Les fenêtres pop-up des logiciels alarmants peuvent utiliser les logos de vraies entreprises, comme Google, pour paraître légitimes. Les escrocs peuvent également utiliser des URL et des noms de produits qui paraissent légitimes, comme « Mac Virus Defense » ou « Windows Fixer ». D’autres déguisent leurs fenêtres pop-up en notifications du système d’exploitation de l’appareil, affichant des avertissements tels que « Android a détecté un problème ». D’autres encore font ressembler leurs messages à des rapports issus d’un véritable logiciel antivirus, par exemple : « Une analyse récente a trouvé cinq virus sur votre appareil ».
Après avoir effrayé les victimes, les messages du scareware offrent une « solution » à leur « problème ». En général, les escrocs somment les victimes de télécharger un faux logiciel de sécurité ou de payer une rançon. Si les victimes obtempèrent, les conséquences peuvent être les suivantes.
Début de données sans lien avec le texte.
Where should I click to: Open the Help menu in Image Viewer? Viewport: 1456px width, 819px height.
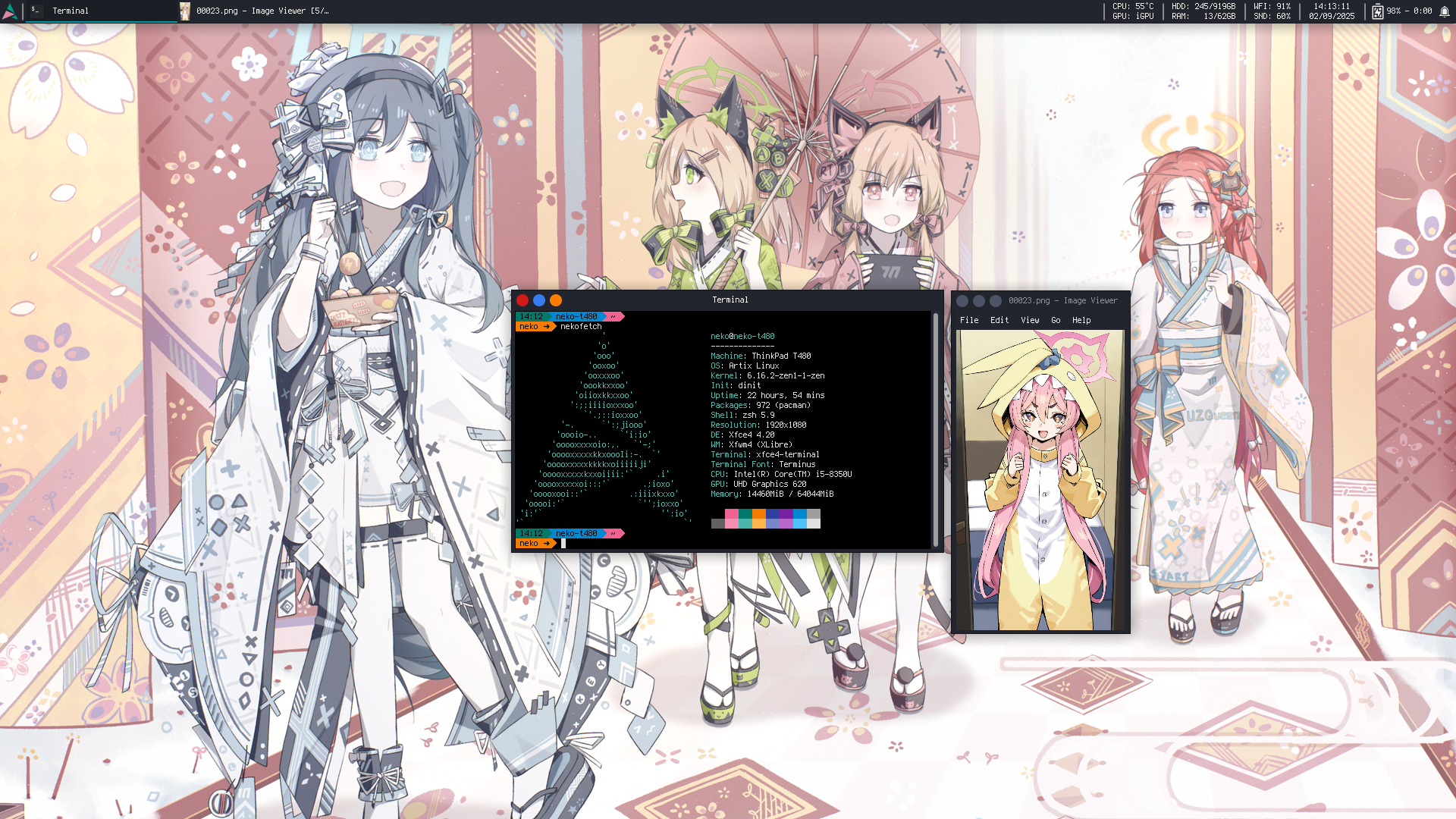click(x=1081, y=320)
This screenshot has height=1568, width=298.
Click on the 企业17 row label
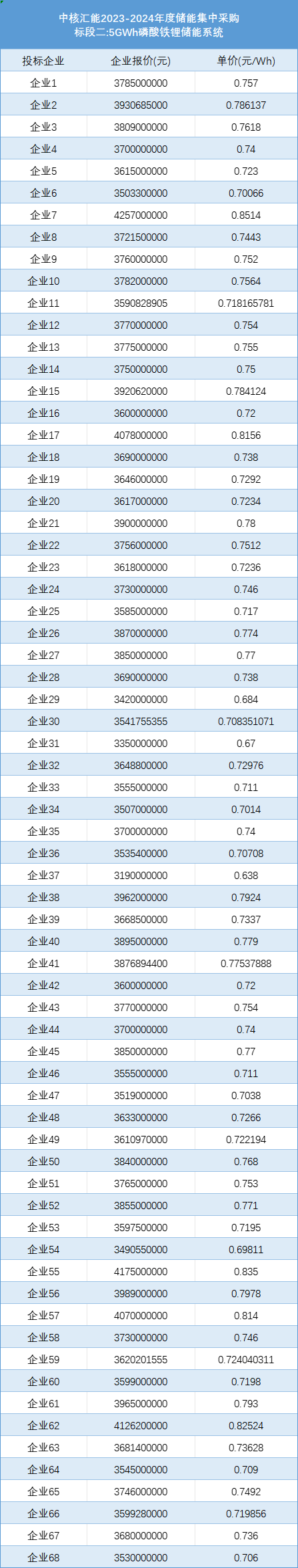tap(43, 435)
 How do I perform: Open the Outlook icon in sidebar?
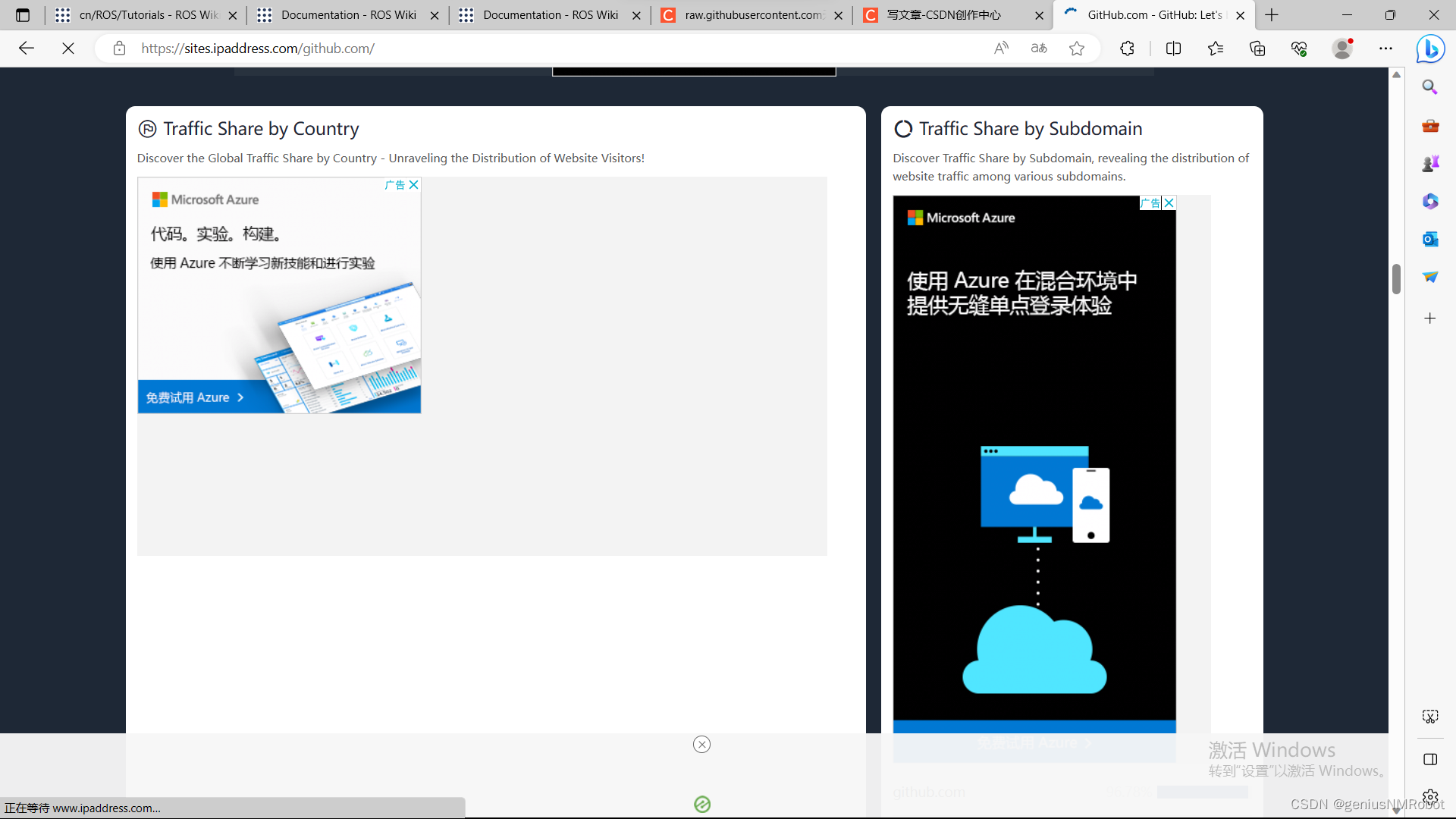coord(1430,240)
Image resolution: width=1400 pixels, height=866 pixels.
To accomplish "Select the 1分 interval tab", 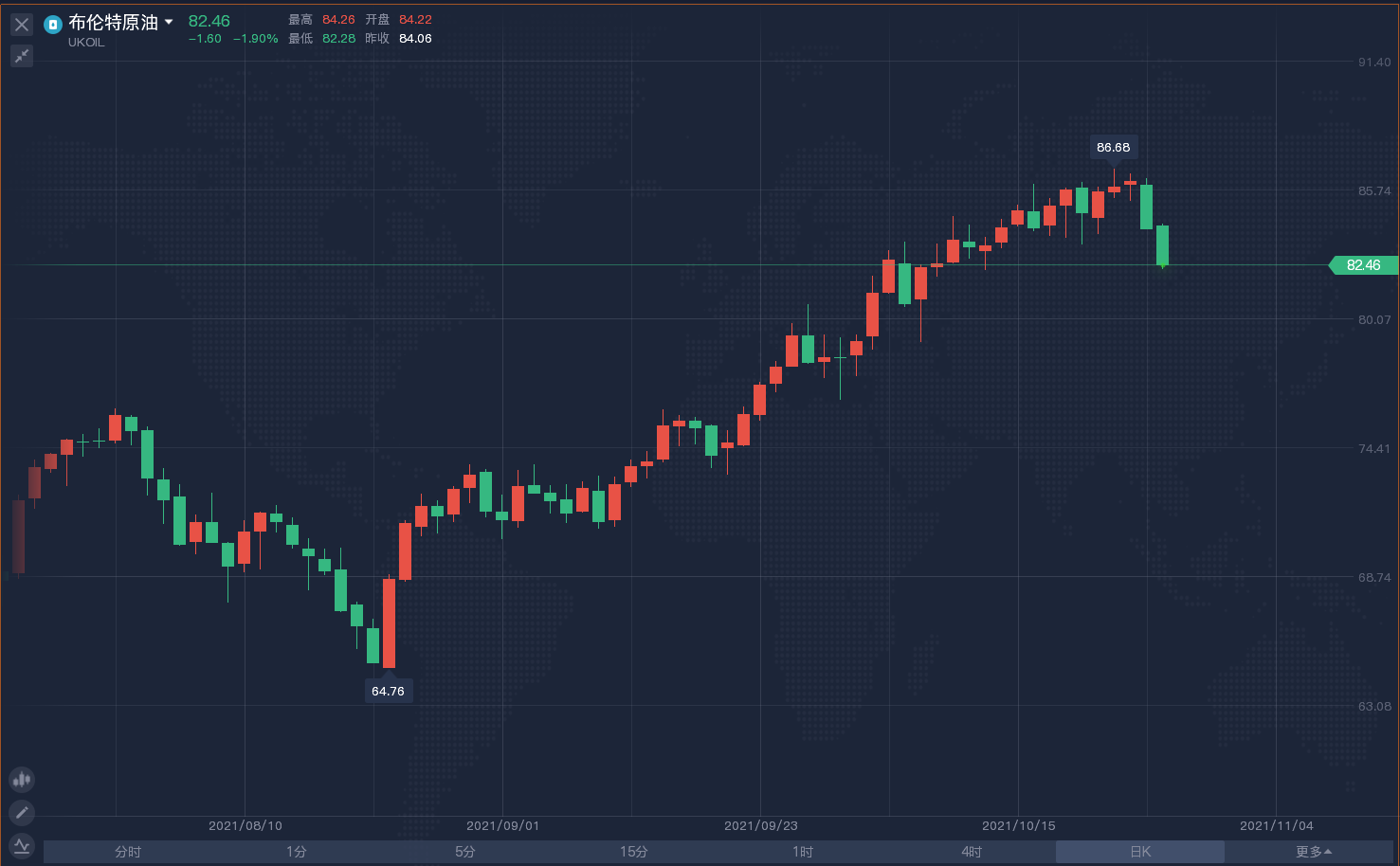I will point(297,852).
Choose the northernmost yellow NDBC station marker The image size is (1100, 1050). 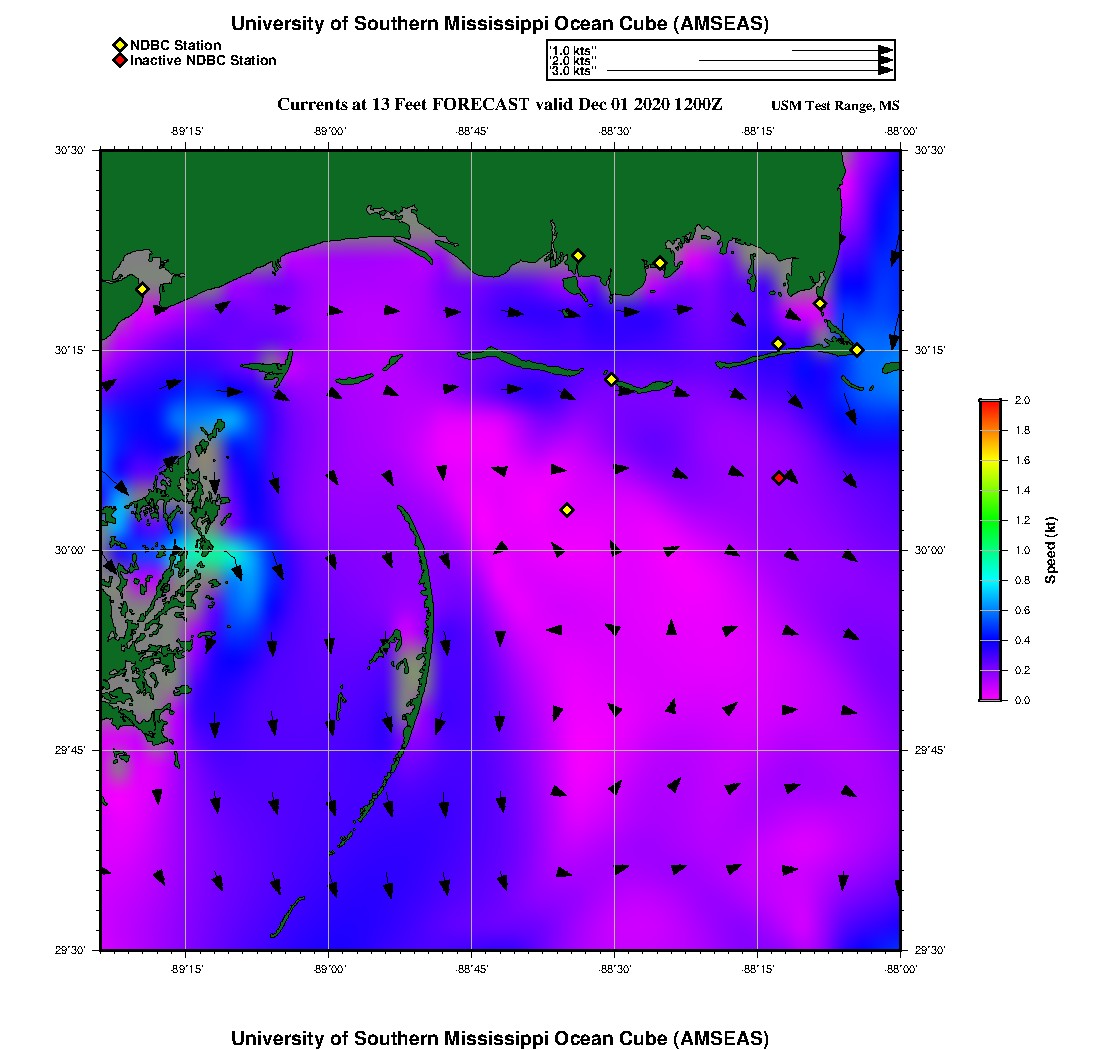coord(578,255)
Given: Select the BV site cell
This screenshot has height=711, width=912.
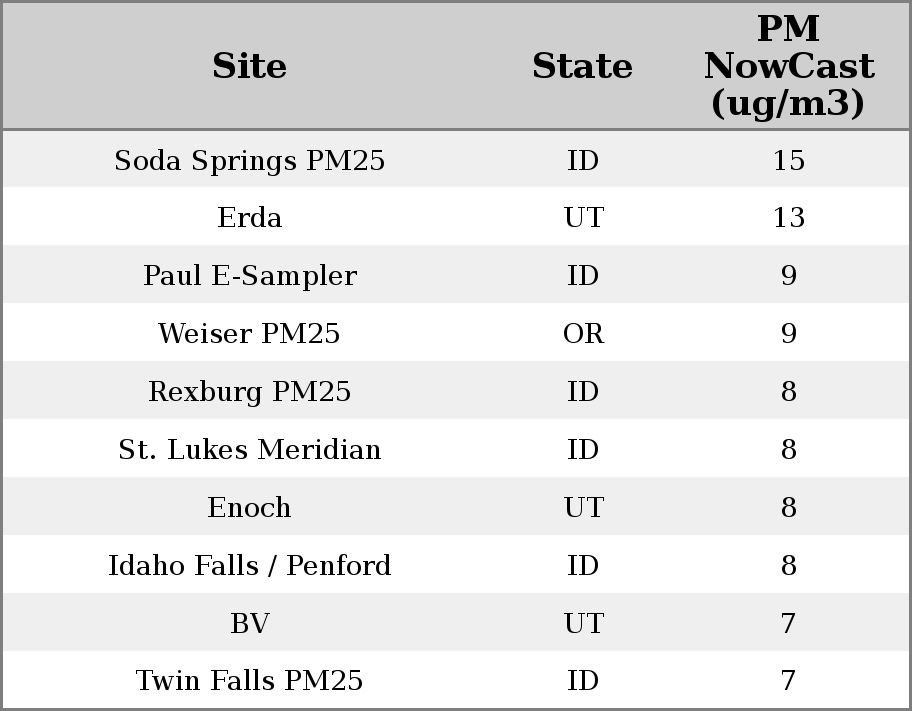Looking at the screenshot, I should coord(249,624).
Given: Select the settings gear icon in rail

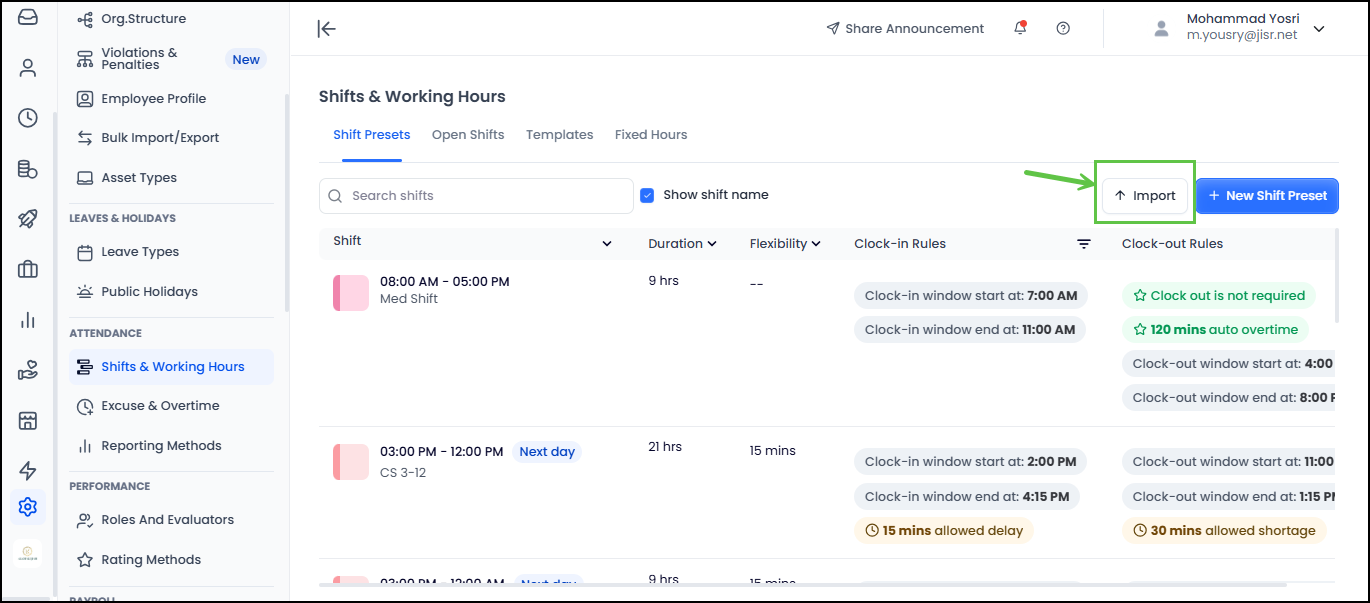Looking at the screenshot, I should pos(28,507).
La personne suit le message vers un site Web frauduleux, où elle saisit les informations de sa carte de crédit pour acheter le logiciel. En réalité, le logiciel n’existe pas et les escrocs volent les données de la victime pour usurper son identité.
Plutôt que de voler des données, certains arnaqueurs facturent des logiciels qui ne font rien du tout (sauf peut-être ralentir l’appareil).
Dans le pire des cas, les programmes de scareware sont des chevaux de Troie porteurs de logiciels malveillants, tels que des logiciels espions collectant secrètement des données personnelles.
Si une victime ne suit pas les instructions des escrocs, le scareware peut tout de même accéder à son appareil. En effet, certains pirates conçoivent des fenêtres pop-up qui lancent un téléchargement furtif à l’insu de l’utilisateur lorsqu’il clique sur le bouton « Fermer ».